◆ Task brief ◆
Pick out each row below that contains the string "pyautogui", and copy those rows.

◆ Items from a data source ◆

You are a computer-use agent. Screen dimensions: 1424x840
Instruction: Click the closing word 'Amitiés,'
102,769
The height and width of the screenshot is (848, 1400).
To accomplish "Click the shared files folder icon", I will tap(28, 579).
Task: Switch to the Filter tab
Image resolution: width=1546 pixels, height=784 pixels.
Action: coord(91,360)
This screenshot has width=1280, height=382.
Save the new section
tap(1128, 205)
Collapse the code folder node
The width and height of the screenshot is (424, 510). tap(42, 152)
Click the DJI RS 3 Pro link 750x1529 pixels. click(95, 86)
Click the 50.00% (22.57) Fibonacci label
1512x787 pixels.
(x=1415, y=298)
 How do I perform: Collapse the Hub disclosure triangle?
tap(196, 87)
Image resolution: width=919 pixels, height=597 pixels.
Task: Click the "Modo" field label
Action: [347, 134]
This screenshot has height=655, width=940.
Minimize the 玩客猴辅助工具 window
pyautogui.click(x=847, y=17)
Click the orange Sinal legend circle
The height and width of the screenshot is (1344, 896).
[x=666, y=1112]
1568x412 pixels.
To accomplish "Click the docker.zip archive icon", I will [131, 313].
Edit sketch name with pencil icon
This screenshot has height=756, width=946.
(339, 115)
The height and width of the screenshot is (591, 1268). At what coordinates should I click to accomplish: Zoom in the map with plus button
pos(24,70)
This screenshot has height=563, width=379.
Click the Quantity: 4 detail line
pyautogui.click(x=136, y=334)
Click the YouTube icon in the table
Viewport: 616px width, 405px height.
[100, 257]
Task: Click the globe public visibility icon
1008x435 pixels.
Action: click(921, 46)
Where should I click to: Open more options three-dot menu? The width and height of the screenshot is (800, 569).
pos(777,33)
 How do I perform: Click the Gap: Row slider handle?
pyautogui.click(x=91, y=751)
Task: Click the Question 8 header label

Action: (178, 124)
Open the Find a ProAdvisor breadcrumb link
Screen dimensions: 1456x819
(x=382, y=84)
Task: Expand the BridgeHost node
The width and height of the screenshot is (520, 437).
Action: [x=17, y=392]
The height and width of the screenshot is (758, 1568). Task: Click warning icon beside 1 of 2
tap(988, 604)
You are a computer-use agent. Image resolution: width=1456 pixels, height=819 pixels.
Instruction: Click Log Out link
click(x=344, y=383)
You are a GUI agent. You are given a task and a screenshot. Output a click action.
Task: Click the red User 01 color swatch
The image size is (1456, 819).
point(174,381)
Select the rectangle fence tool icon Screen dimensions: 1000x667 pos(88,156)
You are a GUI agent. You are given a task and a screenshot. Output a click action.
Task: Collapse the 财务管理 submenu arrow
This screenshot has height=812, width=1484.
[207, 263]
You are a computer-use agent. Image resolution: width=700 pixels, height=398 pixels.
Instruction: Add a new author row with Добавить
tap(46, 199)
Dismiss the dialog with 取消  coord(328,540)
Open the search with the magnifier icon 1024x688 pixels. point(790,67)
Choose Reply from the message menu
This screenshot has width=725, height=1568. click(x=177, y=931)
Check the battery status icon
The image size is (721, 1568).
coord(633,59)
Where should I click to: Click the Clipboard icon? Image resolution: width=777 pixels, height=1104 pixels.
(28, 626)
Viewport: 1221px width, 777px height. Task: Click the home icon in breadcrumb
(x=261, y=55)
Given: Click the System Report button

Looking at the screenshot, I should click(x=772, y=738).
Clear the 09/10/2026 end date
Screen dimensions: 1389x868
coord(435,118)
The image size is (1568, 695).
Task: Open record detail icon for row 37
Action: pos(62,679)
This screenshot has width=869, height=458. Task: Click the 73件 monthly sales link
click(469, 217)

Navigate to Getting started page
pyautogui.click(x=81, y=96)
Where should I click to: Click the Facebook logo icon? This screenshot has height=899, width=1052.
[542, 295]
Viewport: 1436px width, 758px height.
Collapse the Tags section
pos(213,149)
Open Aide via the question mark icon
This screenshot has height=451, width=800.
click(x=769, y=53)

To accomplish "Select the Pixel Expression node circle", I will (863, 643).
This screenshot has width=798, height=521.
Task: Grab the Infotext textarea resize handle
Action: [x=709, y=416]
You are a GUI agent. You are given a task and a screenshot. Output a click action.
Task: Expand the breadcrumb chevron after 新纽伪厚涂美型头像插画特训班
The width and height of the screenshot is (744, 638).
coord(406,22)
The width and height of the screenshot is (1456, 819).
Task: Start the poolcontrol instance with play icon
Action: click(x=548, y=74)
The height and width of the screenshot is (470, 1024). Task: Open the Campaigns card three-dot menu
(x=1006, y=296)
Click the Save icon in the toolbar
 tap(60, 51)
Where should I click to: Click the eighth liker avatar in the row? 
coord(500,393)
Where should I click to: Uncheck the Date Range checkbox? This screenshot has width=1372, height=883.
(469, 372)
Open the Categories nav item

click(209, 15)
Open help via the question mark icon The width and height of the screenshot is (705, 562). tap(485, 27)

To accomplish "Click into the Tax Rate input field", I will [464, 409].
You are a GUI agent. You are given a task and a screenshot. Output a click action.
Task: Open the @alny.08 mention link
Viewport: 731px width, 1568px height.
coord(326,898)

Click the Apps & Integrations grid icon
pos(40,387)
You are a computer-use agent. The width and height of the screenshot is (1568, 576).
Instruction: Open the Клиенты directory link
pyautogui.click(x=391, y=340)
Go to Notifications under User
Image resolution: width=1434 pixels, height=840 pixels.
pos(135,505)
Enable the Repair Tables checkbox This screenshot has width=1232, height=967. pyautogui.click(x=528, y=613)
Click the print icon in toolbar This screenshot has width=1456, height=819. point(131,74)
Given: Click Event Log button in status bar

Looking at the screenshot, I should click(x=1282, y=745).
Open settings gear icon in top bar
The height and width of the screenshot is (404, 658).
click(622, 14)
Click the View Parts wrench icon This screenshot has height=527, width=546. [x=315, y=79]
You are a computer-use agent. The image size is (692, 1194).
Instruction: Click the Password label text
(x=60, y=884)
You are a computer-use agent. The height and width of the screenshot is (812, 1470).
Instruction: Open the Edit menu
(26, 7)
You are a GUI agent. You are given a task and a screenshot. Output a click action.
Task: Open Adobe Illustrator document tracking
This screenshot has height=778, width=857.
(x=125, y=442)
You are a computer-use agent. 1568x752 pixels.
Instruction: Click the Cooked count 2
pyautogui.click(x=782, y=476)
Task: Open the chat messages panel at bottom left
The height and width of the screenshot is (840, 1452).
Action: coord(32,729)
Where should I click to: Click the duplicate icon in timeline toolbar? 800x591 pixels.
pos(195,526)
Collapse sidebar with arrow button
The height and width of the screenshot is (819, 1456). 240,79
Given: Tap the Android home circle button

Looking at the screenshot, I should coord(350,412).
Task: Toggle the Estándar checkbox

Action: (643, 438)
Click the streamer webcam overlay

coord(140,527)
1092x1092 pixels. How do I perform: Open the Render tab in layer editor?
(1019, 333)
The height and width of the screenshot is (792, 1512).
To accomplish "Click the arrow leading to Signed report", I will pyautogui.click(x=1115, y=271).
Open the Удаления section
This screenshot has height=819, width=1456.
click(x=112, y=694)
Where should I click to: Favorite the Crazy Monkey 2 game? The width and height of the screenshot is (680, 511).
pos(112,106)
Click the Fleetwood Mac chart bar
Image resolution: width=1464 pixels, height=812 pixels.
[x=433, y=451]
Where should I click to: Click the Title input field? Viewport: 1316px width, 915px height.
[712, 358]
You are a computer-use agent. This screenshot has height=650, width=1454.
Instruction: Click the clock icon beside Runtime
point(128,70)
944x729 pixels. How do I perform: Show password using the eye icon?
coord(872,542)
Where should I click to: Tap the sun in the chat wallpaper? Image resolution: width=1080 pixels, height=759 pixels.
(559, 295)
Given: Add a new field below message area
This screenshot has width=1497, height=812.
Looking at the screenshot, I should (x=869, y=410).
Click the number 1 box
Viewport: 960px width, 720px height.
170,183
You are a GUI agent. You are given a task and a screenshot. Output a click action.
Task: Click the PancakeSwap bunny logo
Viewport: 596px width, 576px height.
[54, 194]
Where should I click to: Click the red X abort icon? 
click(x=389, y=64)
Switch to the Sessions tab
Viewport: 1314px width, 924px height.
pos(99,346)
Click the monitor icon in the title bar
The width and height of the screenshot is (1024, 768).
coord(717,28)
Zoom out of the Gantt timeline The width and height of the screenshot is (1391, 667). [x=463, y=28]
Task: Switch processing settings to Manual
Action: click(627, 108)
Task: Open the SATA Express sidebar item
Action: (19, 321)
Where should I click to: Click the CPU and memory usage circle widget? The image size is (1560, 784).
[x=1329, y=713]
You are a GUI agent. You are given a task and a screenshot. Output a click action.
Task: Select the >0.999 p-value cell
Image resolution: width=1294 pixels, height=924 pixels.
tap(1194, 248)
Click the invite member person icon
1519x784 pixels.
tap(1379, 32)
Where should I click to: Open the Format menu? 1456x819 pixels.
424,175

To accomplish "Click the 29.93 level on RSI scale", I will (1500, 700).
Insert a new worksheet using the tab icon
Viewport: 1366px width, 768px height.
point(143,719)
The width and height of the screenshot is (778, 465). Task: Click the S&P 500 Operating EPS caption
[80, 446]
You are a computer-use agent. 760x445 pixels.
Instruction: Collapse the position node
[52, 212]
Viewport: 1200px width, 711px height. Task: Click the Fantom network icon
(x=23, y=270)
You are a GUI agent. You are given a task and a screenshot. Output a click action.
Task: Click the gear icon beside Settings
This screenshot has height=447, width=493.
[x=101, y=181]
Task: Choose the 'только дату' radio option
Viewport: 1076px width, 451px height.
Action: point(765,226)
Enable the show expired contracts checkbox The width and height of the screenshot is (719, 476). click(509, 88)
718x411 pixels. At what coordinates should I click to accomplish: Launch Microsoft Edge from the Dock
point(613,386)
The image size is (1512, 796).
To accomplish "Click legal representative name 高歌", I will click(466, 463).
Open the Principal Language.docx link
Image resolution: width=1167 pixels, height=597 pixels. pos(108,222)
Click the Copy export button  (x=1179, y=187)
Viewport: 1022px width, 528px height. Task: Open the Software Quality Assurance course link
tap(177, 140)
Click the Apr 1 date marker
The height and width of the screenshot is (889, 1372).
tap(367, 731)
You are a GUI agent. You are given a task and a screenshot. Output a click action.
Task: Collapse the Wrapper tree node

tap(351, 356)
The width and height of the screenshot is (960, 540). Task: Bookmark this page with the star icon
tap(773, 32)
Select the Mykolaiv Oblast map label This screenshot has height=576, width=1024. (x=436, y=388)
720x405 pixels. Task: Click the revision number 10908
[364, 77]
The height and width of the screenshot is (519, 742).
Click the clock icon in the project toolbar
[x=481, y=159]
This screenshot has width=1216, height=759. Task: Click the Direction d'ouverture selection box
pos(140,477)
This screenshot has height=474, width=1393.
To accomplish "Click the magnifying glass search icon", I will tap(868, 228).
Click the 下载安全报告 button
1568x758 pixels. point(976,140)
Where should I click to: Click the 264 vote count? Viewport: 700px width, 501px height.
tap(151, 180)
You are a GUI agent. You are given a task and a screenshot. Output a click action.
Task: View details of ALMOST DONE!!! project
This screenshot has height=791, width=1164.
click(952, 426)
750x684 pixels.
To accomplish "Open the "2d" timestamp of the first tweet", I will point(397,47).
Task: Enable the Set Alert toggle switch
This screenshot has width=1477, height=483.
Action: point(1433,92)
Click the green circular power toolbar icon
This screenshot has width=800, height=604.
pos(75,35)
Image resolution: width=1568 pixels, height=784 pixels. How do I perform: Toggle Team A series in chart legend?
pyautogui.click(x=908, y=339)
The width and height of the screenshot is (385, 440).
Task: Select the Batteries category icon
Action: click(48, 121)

◆ Finished task ◆
pyautogui.click(x=847, y=17)
pyautogui.click(x=136, y=334)
pyautogui.click(x=91, y=751)
pyautogui.click(x=81, y=96)
pyautogui.click(x=391, y=340)
Enable the Repair Tables checkbox This screenshot has width=1232, height=967. pyautogui.click(x=528, y=613)
pyautogui.click(x=782, y=476)
To accomplish "Click the arrow leading to Signed report", I will pyautogui.click(x=1115, y=271).
pyautogui.click(x=908, y=339)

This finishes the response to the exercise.